>> BEGIN
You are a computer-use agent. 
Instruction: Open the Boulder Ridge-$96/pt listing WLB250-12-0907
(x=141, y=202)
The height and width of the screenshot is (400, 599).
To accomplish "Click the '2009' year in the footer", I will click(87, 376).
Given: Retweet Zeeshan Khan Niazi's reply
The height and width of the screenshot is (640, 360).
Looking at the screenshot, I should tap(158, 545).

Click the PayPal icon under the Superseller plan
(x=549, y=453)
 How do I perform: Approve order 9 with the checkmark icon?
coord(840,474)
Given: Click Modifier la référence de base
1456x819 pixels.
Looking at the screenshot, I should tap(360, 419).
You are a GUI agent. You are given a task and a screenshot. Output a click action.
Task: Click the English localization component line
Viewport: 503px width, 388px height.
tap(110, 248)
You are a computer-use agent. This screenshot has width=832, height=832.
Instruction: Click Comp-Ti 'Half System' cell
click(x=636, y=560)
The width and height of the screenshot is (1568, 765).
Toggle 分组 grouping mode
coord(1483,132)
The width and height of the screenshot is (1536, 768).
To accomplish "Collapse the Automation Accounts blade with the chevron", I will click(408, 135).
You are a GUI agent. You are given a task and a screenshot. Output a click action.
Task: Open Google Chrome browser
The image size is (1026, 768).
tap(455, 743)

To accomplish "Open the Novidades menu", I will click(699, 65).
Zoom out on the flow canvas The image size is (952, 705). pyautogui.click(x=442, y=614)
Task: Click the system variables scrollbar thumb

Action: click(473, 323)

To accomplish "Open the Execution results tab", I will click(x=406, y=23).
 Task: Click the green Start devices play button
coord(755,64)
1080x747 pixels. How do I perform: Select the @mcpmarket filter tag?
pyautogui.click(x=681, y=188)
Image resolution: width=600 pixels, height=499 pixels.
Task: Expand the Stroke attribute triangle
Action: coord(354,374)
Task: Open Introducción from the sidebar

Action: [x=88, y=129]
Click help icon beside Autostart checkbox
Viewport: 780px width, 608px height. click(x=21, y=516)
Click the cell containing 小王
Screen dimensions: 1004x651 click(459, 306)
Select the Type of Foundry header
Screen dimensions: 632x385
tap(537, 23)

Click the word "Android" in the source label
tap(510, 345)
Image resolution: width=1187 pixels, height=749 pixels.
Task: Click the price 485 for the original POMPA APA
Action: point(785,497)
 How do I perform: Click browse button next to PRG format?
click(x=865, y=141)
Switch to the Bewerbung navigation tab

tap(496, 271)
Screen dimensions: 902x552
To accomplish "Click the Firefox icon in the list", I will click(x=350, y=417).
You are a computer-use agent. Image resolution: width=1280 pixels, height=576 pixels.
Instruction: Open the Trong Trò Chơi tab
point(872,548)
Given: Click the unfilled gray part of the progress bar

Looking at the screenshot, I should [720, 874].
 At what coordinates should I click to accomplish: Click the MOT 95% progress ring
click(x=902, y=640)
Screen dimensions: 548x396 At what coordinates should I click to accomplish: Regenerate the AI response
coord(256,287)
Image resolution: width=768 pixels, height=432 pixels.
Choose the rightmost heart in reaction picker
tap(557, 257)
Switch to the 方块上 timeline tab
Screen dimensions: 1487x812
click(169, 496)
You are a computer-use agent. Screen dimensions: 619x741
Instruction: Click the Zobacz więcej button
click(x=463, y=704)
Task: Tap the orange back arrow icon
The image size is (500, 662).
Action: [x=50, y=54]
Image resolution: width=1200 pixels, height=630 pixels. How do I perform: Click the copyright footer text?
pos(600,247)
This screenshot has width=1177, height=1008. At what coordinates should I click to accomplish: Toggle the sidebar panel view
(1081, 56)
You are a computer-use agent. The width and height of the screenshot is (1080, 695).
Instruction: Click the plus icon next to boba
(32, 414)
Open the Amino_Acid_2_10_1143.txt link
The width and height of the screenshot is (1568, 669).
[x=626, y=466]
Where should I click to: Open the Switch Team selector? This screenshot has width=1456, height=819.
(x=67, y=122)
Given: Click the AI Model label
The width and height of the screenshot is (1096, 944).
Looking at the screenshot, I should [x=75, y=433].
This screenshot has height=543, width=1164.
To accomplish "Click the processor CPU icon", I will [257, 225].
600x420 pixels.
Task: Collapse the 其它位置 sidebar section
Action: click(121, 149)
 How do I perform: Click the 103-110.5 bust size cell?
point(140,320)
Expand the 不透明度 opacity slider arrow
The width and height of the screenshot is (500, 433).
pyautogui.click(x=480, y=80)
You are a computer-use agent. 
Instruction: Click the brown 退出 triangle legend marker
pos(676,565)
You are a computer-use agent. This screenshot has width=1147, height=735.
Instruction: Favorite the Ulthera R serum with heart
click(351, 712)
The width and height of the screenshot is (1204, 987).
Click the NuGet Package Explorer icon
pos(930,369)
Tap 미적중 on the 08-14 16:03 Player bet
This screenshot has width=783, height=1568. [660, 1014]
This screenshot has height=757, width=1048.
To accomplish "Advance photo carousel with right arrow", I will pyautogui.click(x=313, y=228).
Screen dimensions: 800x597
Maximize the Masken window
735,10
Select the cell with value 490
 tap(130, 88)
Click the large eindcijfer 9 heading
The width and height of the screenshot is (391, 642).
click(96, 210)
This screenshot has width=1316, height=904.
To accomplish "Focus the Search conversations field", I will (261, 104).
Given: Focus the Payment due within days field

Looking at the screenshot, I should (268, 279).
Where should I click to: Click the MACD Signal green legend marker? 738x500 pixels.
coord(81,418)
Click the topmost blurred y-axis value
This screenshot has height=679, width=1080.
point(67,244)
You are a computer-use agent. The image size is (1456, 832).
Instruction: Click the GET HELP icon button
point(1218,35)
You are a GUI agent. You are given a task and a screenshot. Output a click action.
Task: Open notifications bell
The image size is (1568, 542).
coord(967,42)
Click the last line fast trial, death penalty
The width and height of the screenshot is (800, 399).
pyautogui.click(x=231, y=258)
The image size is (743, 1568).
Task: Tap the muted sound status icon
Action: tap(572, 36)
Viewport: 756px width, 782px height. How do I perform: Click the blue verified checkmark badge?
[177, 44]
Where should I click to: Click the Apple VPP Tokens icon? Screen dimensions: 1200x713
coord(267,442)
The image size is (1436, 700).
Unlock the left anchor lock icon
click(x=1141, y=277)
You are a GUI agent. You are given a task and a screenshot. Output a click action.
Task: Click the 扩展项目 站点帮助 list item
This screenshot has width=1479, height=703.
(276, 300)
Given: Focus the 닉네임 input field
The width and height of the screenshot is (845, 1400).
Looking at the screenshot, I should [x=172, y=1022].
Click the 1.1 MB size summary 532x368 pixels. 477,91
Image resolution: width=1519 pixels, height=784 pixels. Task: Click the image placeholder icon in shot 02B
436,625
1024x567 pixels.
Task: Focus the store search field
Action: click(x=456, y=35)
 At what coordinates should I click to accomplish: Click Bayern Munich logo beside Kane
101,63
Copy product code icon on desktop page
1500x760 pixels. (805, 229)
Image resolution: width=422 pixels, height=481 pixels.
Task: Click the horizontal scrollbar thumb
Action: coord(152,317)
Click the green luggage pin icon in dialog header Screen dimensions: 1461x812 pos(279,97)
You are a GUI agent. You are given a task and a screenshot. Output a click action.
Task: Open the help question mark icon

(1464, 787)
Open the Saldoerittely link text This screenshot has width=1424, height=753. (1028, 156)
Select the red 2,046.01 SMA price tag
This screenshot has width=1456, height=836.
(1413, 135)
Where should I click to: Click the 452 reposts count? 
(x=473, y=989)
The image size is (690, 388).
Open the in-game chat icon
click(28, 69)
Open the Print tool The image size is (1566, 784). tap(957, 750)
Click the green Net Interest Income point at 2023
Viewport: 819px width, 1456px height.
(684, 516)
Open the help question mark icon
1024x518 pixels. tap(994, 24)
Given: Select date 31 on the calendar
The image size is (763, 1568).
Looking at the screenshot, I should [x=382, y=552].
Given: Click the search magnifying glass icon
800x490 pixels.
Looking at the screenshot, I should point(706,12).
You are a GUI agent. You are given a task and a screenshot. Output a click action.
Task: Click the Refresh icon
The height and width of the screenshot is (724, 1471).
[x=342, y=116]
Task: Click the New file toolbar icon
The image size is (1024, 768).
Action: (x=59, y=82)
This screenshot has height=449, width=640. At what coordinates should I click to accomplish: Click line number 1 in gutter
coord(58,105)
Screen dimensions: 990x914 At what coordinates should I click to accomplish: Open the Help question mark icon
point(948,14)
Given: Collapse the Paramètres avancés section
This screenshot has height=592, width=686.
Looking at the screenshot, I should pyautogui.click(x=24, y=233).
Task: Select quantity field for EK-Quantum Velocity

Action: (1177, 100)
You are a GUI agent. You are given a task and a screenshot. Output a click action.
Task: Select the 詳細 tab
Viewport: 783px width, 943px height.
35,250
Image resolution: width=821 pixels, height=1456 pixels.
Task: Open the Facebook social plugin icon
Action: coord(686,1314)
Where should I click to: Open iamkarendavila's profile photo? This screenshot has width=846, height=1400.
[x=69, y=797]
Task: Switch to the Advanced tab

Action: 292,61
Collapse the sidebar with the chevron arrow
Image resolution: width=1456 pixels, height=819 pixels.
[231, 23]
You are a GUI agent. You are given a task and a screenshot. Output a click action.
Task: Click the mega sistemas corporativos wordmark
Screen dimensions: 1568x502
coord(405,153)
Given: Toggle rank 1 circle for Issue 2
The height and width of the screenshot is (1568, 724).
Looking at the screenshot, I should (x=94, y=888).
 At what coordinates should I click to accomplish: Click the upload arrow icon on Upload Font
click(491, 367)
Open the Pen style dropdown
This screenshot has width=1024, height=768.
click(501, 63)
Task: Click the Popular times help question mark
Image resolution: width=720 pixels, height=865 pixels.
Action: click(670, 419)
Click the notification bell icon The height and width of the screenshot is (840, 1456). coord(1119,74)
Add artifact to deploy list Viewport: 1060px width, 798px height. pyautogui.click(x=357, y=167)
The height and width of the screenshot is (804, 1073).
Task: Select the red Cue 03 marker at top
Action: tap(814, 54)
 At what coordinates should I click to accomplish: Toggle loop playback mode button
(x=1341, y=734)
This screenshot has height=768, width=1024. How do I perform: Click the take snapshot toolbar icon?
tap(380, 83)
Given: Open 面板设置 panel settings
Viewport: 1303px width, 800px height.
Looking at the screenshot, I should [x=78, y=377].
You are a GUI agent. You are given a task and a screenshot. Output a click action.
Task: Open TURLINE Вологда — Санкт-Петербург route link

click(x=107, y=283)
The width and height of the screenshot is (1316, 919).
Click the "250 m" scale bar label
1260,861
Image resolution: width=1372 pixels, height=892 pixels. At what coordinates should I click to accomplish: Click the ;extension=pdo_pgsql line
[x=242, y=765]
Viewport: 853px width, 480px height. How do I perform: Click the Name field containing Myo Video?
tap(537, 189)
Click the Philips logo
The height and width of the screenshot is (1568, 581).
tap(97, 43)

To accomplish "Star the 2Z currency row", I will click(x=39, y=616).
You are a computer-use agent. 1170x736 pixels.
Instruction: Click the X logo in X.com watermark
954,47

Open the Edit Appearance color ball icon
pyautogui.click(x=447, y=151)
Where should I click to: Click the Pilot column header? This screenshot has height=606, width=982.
>> END
What you will do: Rewrite the material from the line that contains "The width and height of the screenshot is (1316, 919)." through the end of the material, substituting "Captain" for "Pilot" and leaving everything else unchanged.

Response to the exercise:
The width and height of the screenshot is (1316, 919).
Click the "250 m" scale bar label
1260,861
Image resolution: width=1372 pixels, height=892 pixels. At what coordinates should I click to accomplish: Click the ;extension=pdo_pgsql line
[x=242, y=765]
Viewport: 853px width, 480px height. How do I perform: Click the Name field containing Myo Video?
tap(537, 189)
Click the Philips logo
The height and width of the screenshot is (1568, 581).
tap(97, 43)

To accomplish "Star the 2Z currency row", I will click(x=39, y=616).
You are a computer-use agent. 1170x736 pixels.
Instruction: Click the X logo in X.com watermark
954,47

Open the Edit Appearance color ball icon
pyautogui.click(x=447, y=151)
Where should I click to: Click the Captain column header? This screenshot has height=606, width=982.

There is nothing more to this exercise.